Four non-embalmed male cadavers were used within 24 hours from the time of expiration. Percutaneous insertion of all PD catheters and devices were successfully accomplished using the following percutaneous image guided technique. A needle was used with ultrasound guidance to enter the peritoneal cavity through the anterior abdominal wall and rectus muscle. A fluoroscopic and digital acquisition peritoneogram was obtained to ensure an intraperitoneal position and to delineate the retrovesical space. A 0.035-inch diameter guide wire was advanced into the peritoneal space and the needle was removed. Then, a 4-French angled angiographic catheter was used with the guide wire, to enter the retrovesical space. A 0.035-inch guide wire was coiled in the retrovesical space, the 4-French angiographic catheter was removed, and an 18-French peel away sheath (6.5mm outside diameter) was directed into the retrovesical space. The guide wire was removed and the PD catheter with attached device was pushed through the peel away sheath and into the retrovesical space. The peel away sheath was removed and the PD catheter was attached to the skin without creating a subcutaneous tunnel.

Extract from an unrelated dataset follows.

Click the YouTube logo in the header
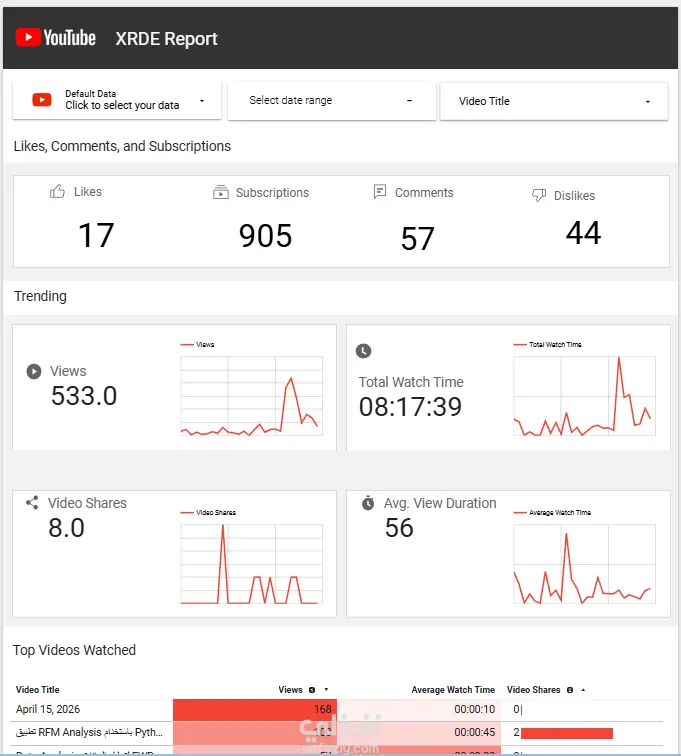This screenshot has height=756, width=681. coord(55,38)
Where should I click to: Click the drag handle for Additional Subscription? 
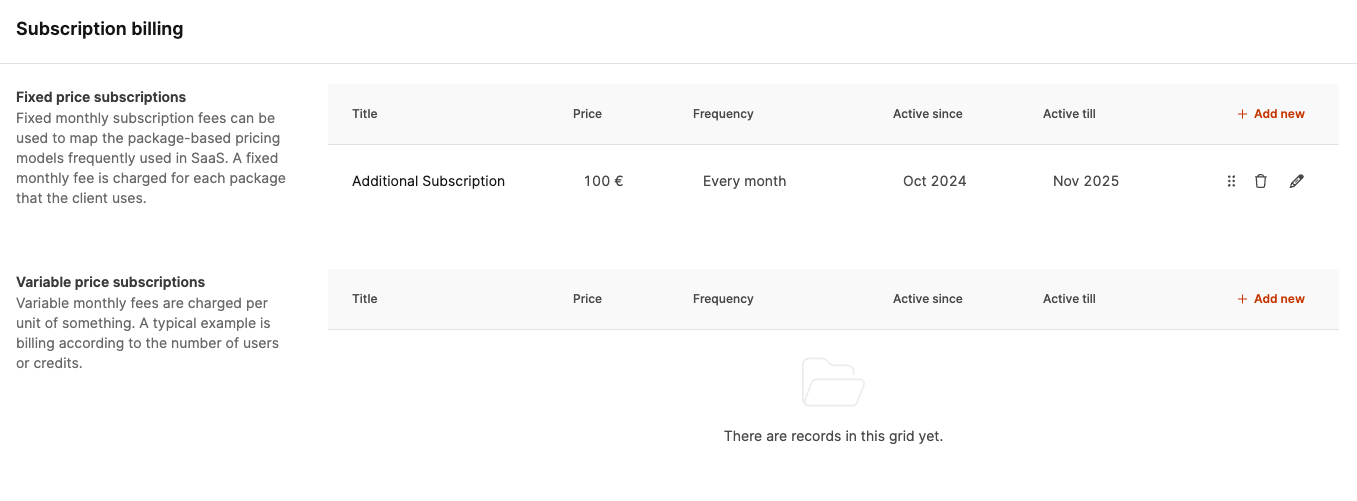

For each cadaver, one liter of normal saline was attempted to be infused and drained through each PD catheter via gravity. Flow rates and volumes were recorded. Table (Philips Allura table level at -9cm for infusion, +18 cm for drainage, and +6cm for cone beam CT), infusion pole (normal saline bag 6 feet above floor), and drainage bag (bag placed on floor) heights were standardized and consistent for all cadavers and all infusions and drainages. Between infusions and drainages for each PD catheter, each cadaver was manually rolled 360 degrees around the vertical axis to provoke migration. Peritoneograms in multiple 3-dimentional projections, as well as axial cone beam CT scanning (XperCT, Philips Medical Systems, The Netherlands) were obtained before and after each roll to detect migration. Images were recorded and archived.
Finally, each PD catheter and device were removed percutaneously. Each catheter and device were examined for tears and ruptures, and any breach in integrity was noted.
Statistical analysis for benchtop in vitro and cadaver studies
Comparisons of tungsten concentrations between the normal saline negative controls and the devices made of medical grade silastic tubing, as well as between the medical device made with laboratory grade silastic tubing and the devices made with medical grade silastic tubing, were performed with repeated measures mixed model analyses of variance. All effluent metal data was log transformed for normality. Comparison of the positive methylene blue control to the saline effluent of the methylene blue device was done using the Wilcoxon rank sum test. Cadaver study catheter flow rate comparisons were done using repeated measures mixed model analyses of variance. P-values < 0.05 were considered to be statistically significant. All statistical analyses were performed using SAS version 9.4 statistical analysis software (SAS Institute, Inc., Cary, NC).